▸ **Raw records**:
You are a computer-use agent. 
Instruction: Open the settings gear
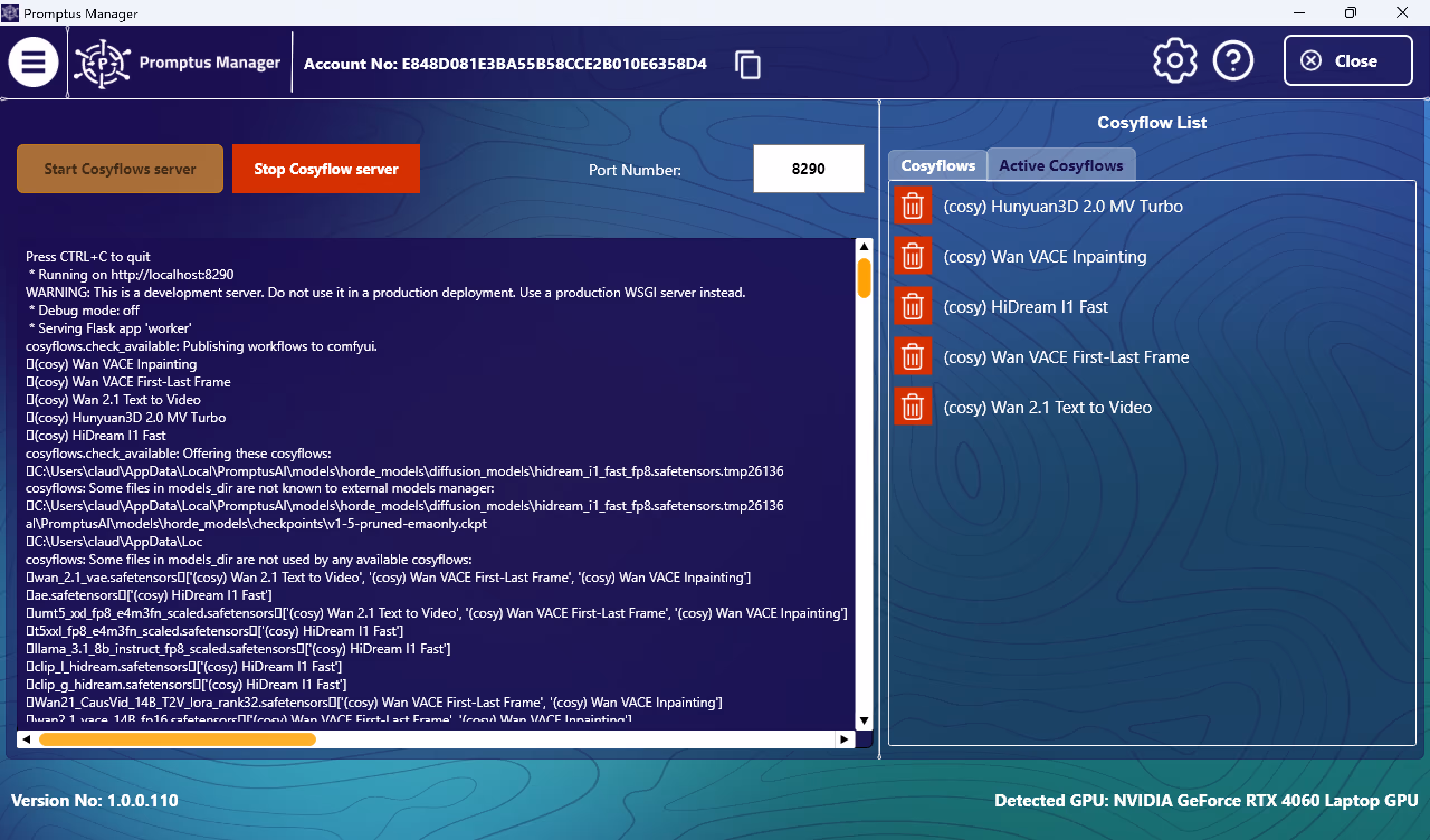pos(1174,60)
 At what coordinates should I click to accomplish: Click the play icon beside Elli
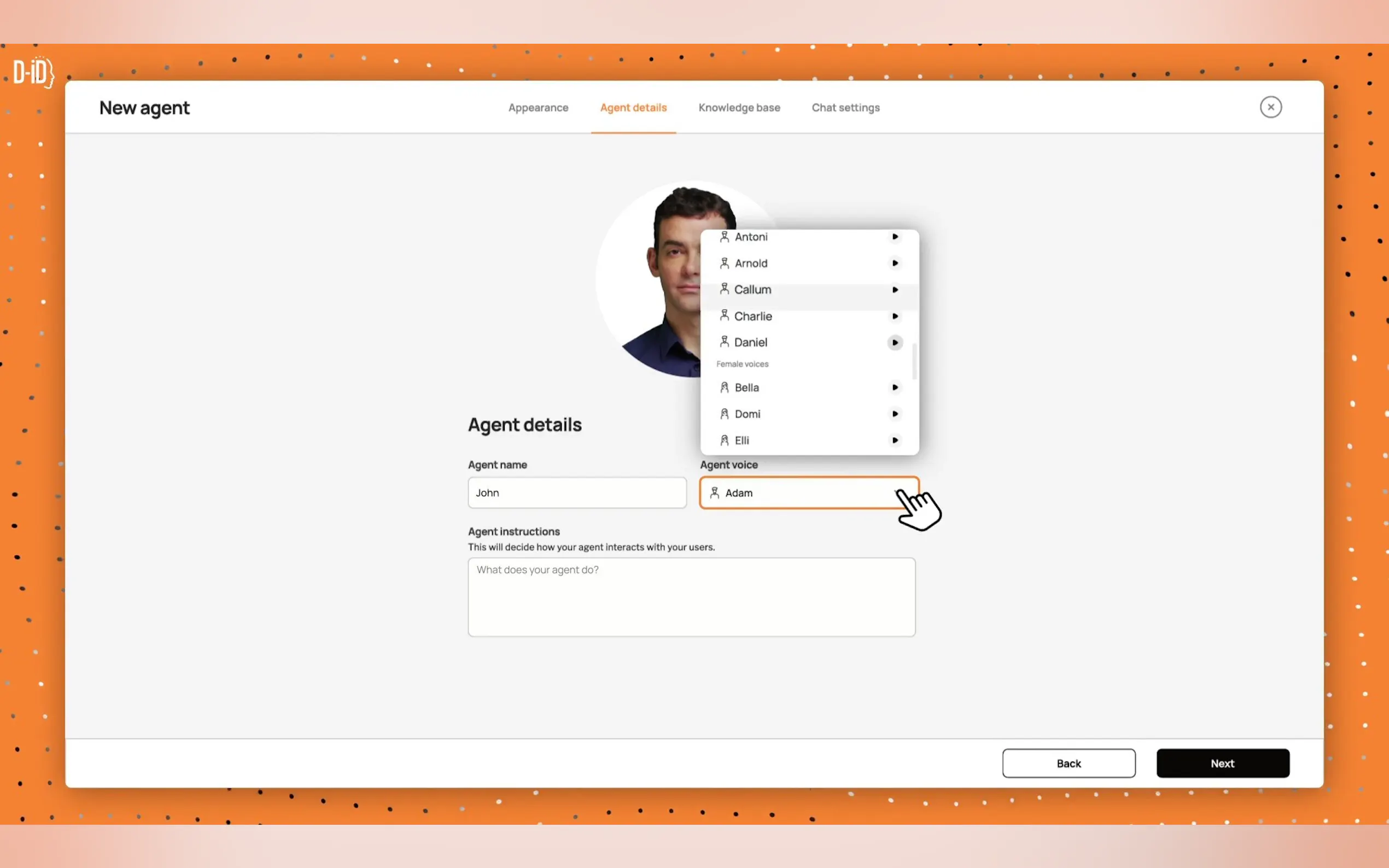click(x=895, y=441)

▸ **Challenge**: Please give all the records above again with "gear" substituted by "cog" and everything else unchanged. Leave out the pictures.

▸ **Response to this task**:
You are a computer-use agent. 
Instruction: Open the settings cog
pos(1174,60)
 At what coordinates should I click to accomplish: Click the play icon beside Elli
click(x=895, y=441)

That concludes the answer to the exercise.